Um milênio depois o francês René Descartes, simplesmente o precursor do pensamento cartesiano e considerado o pai tanto da matemática quanto da filosofia moderna, não escapou de ter seus livros colocados na lista de proibições da Igreja Católica, em função de conceituar e existência de Deus através de referências geométricas abstratas.

Na segunda metade do Século XIX, o alemão de origem polonesa Nietzsche era um jovem professor de filologia da Universidade da Basileia, emprego que abandonou por causa de problemas de saúde, com os quais teve que conviver para escrever suas principais obras, intercalando momentos de lucidez com acessos de loucura.

Esta breve pincelada pela história de grandes pensadores da humanidade nos faz constatar que ser filósofo não é uma garantia de vida mansa, glamourosa e sofisticada. Pelo contrário, a maioria dos grandes filósofos teve um padrão de vida pouco desejado - ou invejado - pelas camadas mais populares das sociedades de cada época.

Para desmentir tal associação, surgiram os filósofos da atualidade, num país marcado por contradições como o Brasil. Eles se vestem bem, com ternos bem cortados, moram em bairros nobres de grandes cidades, não recusam entrevistas em canais de televisão - se houver tempo para tanto - e arrastam multidões cada vez maiores para as palestras que proferem. Em geral são, ou foram, professores universitários.

Eles parecem pairar acima das críticas, das quais aparentemente são imunes ou sabem se defender muito bem, dentre os quais destacam-se Mario Sergio Cortella, Luiz Felipe Pondé, Leandro Karnal e Clóvis de Barros Filho. Com exceção de Pondé, assumidamente um liberal em política, os demais se esforçam para manter uma postura neutra, embora os indícios são claros de que eles se entusiasmam mais pelo pensamento esquerdista - dado que declarar isso publicamente está ficando fora de moda.

Não se pode negar que são figuras carismáticas e que são ótimos observadores da atual realidade - suas constatações são provocativas e cativam uma nova geração de pessoas ávidas pelo conhecimento em camadas menos superficiais. O que não significa que eles tem algo novo a dizer: nenhum deles foi capaz, até agora, de apresentar um conceito filosófico inédito, e isso não é um demérito. No mundo da pós-modernidade, onde fica a impressão de que tudo já foi dito antes, nos parece impossível que surja uma ideia realmente nova.

Fast-food? Não. Eles vendem fast-books

Dos filósofos se espera que vivam rotinas quase reclusas, levando três, quatro ou cinco anos para escrever livros densos, parecidos com tijolos. Mas os filósofos brasileiros da atualidade fazem diferente: eles se juntam em duplas alternadas para lançar livros a cada seis meses, tão finos quanto antigos gibis quinzenais do Pato Donald.
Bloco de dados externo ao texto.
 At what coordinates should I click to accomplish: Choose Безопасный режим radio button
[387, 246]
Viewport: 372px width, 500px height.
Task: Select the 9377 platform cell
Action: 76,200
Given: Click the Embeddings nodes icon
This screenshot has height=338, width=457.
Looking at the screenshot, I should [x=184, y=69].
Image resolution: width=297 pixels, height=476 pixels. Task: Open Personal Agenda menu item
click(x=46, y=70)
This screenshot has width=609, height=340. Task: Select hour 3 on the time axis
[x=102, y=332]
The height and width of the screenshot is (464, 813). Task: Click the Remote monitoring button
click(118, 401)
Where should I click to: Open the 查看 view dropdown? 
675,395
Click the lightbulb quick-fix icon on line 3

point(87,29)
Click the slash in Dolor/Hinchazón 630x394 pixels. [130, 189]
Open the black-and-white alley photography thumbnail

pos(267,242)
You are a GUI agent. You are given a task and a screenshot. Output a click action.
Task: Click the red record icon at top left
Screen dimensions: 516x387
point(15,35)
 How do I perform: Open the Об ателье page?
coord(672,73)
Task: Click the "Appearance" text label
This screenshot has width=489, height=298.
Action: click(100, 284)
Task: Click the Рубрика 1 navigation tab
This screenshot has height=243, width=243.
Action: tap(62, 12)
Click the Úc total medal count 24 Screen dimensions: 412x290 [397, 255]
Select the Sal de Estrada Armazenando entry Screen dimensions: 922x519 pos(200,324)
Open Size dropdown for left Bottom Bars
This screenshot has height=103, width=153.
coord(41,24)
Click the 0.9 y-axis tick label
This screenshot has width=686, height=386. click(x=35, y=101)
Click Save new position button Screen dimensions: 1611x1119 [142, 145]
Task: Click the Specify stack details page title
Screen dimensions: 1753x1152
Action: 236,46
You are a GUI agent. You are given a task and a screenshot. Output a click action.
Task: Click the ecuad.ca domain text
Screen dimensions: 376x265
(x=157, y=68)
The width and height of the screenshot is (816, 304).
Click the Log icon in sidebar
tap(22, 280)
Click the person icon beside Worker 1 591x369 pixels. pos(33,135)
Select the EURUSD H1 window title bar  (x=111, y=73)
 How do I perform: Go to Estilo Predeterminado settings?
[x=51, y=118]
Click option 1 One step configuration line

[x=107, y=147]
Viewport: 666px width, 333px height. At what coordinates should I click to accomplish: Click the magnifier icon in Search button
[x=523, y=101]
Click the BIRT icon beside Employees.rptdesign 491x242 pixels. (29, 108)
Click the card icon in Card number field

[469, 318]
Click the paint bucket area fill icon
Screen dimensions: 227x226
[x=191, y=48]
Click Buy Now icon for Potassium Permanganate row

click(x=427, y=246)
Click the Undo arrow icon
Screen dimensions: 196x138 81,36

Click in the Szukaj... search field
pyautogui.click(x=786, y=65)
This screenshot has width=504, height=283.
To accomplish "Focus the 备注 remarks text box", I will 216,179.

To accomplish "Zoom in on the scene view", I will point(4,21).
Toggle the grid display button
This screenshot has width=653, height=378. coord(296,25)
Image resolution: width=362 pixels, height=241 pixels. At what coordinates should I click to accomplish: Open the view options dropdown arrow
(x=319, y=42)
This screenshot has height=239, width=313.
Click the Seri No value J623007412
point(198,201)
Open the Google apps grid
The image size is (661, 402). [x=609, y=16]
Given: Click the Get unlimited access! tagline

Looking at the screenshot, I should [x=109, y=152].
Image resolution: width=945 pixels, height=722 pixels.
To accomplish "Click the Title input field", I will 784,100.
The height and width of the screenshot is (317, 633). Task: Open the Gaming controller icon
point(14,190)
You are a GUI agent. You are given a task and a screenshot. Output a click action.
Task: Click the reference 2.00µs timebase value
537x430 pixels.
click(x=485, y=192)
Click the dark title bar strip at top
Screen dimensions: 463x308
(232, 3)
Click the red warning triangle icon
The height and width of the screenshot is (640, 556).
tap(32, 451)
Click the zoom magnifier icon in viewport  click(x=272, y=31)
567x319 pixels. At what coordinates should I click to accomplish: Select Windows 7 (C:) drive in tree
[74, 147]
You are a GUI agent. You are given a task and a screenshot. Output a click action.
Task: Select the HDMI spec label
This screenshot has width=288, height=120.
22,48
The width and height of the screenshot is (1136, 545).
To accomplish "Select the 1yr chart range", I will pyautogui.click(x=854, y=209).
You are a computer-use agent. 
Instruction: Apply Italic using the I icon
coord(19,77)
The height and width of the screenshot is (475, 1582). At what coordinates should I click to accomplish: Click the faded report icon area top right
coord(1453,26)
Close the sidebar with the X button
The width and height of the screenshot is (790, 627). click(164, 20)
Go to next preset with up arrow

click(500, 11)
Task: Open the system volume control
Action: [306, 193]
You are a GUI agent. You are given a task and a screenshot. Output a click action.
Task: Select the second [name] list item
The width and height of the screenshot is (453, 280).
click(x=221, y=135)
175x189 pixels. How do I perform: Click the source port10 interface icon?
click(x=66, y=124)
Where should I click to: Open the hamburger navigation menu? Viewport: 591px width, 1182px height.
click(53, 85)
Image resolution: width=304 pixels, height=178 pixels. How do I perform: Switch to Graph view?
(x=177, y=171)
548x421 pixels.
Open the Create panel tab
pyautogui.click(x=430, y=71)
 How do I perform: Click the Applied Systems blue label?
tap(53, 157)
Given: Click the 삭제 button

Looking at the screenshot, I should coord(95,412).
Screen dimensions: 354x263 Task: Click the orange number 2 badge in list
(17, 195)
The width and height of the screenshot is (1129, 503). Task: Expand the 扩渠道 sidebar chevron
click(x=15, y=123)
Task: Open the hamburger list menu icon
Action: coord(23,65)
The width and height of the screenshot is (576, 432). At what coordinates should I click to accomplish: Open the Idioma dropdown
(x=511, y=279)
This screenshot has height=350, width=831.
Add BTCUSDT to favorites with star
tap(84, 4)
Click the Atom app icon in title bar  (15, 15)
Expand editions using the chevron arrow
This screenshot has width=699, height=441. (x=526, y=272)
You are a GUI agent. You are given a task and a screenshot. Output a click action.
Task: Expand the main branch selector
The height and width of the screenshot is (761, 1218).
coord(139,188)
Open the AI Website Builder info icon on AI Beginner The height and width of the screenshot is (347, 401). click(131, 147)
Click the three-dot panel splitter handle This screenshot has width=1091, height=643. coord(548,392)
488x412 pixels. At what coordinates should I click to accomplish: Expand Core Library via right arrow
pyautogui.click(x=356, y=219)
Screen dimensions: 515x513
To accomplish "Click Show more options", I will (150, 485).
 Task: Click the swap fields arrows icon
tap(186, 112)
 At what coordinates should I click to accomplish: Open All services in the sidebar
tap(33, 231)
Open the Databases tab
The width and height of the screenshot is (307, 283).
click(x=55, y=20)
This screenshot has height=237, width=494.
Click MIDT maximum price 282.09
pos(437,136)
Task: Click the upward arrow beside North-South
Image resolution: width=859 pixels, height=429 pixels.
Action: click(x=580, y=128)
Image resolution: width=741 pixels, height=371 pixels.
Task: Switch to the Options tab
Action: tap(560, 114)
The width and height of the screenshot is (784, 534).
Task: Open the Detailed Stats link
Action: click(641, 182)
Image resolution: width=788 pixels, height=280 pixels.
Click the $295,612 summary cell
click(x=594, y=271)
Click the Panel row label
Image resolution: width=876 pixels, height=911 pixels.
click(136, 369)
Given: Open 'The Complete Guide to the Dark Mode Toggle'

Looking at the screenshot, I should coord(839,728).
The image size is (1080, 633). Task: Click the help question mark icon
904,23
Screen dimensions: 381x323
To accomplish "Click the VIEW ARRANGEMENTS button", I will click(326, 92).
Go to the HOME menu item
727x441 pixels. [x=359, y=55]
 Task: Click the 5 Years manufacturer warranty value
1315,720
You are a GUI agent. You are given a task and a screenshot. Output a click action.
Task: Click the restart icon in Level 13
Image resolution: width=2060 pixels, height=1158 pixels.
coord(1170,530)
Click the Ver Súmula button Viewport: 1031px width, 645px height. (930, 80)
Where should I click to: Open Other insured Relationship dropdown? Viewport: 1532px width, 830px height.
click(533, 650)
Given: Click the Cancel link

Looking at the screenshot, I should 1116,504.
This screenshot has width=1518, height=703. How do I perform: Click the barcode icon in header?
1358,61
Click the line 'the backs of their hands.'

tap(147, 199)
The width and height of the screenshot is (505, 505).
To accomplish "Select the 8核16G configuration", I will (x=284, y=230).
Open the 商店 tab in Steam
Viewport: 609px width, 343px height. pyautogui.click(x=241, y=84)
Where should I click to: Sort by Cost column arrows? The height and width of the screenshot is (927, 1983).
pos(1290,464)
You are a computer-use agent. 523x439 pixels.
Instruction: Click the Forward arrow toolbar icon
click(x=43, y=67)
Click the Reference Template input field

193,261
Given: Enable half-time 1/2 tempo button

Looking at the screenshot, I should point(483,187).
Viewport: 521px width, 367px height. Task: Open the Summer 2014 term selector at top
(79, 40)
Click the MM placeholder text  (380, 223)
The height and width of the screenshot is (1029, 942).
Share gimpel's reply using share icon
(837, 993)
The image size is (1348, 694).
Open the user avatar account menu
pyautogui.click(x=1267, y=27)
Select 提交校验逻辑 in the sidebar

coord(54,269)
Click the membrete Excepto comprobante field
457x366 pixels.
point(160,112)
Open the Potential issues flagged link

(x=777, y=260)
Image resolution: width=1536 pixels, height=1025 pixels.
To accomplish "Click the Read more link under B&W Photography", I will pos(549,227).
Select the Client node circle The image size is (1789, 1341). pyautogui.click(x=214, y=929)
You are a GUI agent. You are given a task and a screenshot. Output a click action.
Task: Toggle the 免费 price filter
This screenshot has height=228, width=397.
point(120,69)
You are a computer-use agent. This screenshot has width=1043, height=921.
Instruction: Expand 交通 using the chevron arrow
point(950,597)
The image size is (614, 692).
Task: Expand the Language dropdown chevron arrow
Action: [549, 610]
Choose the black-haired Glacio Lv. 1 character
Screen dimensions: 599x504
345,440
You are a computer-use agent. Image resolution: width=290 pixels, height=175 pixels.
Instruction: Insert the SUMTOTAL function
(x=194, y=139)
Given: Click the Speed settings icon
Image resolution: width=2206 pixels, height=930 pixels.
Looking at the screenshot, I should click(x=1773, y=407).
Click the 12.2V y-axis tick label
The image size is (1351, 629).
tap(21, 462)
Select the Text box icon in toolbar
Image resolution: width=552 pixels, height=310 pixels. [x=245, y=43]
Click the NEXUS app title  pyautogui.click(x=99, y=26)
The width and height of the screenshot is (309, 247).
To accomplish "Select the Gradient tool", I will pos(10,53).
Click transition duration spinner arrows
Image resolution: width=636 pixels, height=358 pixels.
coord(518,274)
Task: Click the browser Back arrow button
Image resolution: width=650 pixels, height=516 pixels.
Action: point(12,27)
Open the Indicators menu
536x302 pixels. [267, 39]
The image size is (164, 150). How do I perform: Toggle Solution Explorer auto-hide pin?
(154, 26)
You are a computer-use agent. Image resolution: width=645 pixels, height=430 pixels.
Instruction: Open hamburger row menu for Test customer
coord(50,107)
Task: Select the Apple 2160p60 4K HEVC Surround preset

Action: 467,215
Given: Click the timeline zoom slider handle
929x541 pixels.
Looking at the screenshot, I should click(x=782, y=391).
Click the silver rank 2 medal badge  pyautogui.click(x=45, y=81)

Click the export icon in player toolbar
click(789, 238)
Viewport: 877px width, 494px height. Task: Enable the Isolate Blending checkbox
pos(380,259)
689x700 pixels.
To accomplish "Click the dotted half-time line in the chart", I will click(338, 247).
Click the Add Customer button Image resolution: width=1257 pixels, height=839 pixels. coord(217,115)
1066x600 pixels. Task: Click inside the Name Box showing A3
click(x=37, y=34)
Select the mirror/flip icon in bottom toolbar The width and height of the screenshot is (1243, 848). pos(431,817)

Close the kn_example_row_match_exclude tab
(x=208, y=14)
E o fazem com o mérito de oferecer uma linguagem acessível e saborosa, traduzindo os complicados conceitos filosóficos que aprenderam durante décadas de leituras dos grandes autores. Este é provavelmente o lado mais positivo de suas breves obras: elas apresentam os leitores às questões mais relevantes, despertando em parte deles a vontade de ler cada vez mais a respeito.

Mas, embora os brasileiros citados aqui possam ser considerados "best sellers", certamente eles possuem muito mais ouvintes do que leitores. Os jovens, hoje em dia, querem aprender mais coisas pelo YouTube do que pelos livros. Existe a falsa impressão de que se pode aprender sobre filosofia assistindo entrevistas na TV Cultura ou em programas de rádio, pelo encanto da manipulação das palavras e a capacidade de articular argumentos que tais filósofos dominam. Ledo engano: filosofia se aprende lendo, estudando, escrevendo e debatendo com outros mestres e estudantes.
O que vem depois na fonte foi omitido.